Audio: http://media.libsyn.com/media/jcm/linux_kernel_podcast_20091101.mp3
If at first you don’t succeed. Welcome to version 2.0 of the LKML summary podcast. In this revamped version I will concentrate on the major issues under discussion on a given day, rather than commenting on every single patch, which had become an unsustainable load. I am still interested to hear from volunteers who might help to make the podcast workload less challenging on a daily basis.
For the weekend of November 1st 2009, I’m Jon Masters with a summary of the weekend’s LKML traffic.
In today’s issue: Fanotify, FatELF, Futexes, KVM, Memory Overcommit, Regressions, and Thread Naming.
Fanotify. Eric Paris posted a patch series implementing a new file mode entitled FMODE_NONOTIFY, which can only be set by the kernel itself. Its job is to indicate that an fd was opened by fanotify itself and should not cause future fanotify events. This allows one to obviate such livelock scenarios as would otherwise occur from fanotify close events resulting in repeated opens on a file that would then be closed and cause another event to be emitted.
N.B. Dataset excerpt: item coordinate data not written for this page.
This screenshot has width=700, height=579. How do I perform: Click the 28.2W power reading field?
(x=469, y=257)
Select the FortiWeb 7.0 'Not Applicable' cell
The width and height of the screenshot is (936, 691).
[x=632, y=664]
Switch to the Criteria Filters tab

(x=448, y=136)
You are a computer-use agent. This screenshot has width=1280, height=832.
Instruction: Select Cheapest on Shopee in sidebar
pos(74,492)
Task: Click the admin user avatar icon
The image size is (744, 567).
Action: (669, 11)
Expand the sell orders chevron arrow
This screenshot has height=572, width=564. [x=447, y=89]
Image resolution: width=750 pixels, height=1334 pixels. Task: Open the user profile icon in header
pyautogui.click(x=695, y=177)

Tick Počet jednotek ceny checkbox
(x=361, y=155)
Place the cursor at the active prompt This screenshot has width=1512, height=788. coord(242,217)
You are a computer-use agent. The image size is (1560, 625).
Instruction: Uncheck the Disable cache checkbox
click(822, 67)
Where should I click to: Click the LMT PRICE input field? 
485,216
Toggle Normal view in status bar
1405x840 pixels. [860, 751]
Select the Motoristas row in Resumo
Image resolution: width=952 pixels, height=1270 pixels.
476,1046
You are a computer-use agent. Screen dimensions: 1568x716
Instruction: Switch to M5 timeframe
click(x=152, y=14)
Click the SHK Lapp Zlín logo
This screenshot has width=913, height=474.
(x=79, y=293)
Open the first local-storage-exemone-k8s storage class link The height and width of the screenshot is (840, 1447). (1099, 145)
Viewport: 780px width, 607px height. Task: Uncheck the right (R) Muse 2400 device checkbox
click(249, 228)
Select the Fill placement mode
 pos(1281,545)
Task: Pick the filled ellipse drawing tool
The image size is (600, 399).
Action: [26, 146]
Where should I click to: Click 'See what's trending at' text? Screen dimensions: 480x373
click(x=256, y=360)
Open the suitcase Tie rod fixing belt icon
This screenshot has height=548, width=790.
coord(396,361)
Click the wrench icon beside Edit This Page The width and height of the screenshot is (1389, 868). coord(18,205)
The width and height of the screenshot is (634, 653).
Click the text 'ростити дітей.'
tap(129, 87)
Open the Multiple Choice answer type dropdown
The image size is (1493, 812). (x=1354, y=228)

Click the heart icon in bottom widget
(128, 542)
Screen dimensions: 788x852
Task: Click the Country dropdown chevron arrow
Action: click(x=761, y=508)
FatELF. Ryan C. Gordon posted what he hoped would be his final round of FatELF patches. These extend the Linux kernel’s ELF binary format handler loader code to accept “FAT” images containing multiple ELF binaries, allowing for such features as multi-arch code encapsulated within a single binary. In some respects, the feature behaves similar to Apple’s Universal Binary format, which it was noted is covered by several patents. More information on FatELF can be found at http://icculus.org/fatelf/.
Futexes. Darren Hart, known for his involvement in the RT kernel community, recently posted an RFC patch series intended to make futex_lock_pi into a fully interruptible syscall. This would allow for canceling of locking requests, while preserving FIFO ordered wakeup and Priority Inheritance requirements, and without having to try to emulate this behavior in userspace. He included a test case demonstrator, which used an RT signal handler to abort the futex locking attempt. Arnd Bergmann responded that it should be possible to simply longjmp out of the test application signal handler and avoid modifying the kernel, something that Darren confirmed did work, but he was apprehensive as to whether there might be unintended issues in doing this.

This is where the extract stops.